Task statement :: An exact copy of every entry is required, without the pictures.

[Pixel coordinate grounding data]
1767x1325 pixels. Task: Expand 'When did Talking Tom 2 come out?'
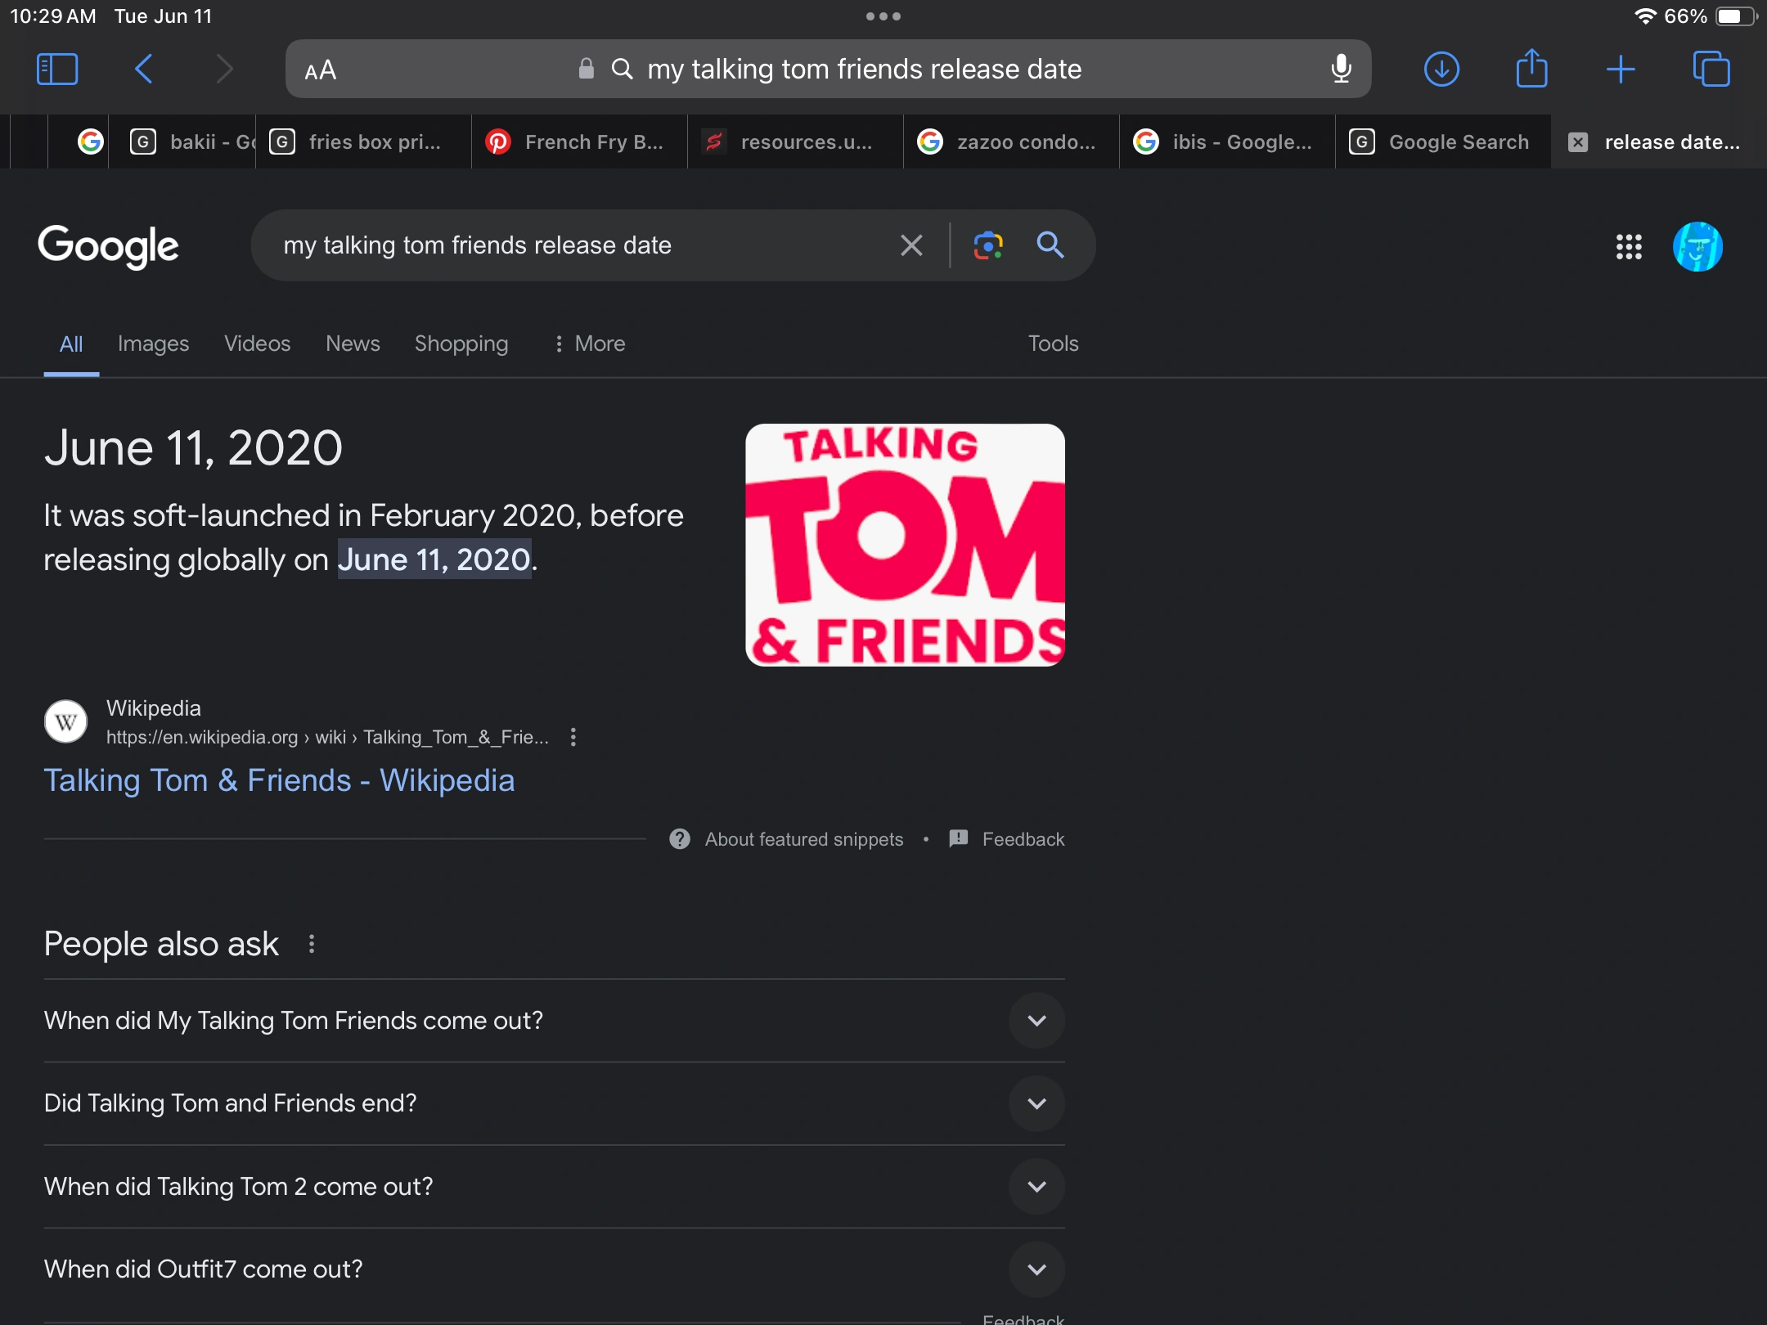click(554, 1187)
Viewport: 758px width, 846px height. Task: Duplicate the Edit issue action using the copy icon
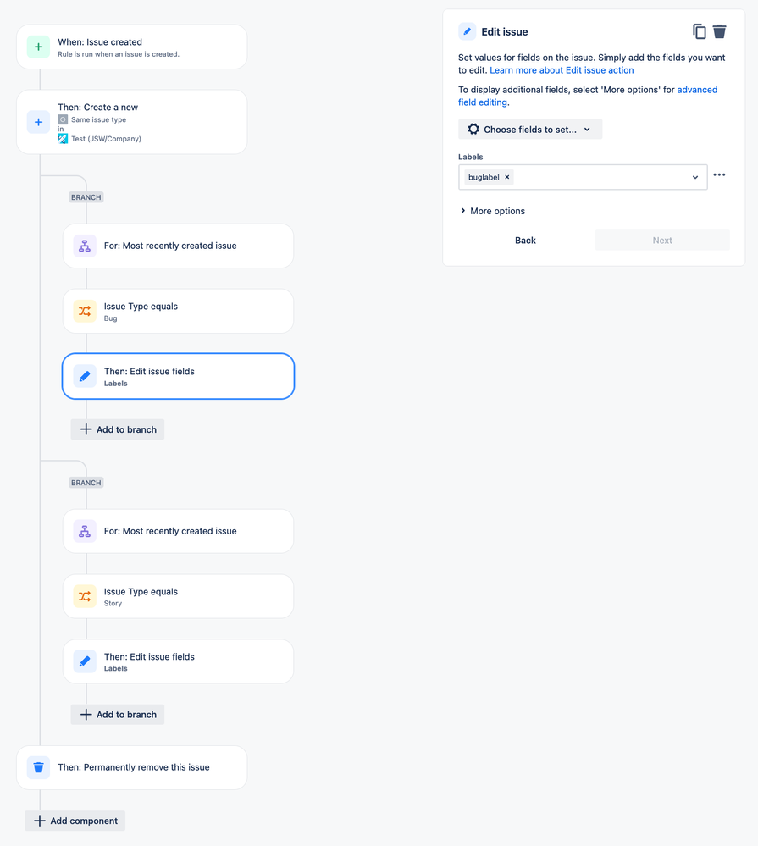click(700, 30)
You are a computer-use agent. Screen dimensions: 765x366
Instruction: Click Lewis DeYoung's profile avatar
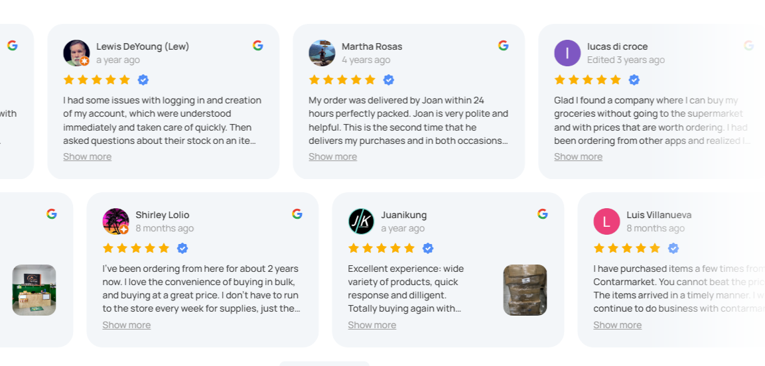pyautogui.click(x=76, y=53)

Output for this exercise ::
1767x1325 pixels. Task: Expand 'When did Talking Tom 2 come out?'
click(554, 1187)
Viewport: 758px width, 846px height. Task: Duplicate the Edit issue action using the copy icon
click(700, 30)
You are a computer-use agent. Screen dimensions: 765x366
Instruction: Click Lewis DeYoung's profile avatar
pyautogui.click(x=76, y=53)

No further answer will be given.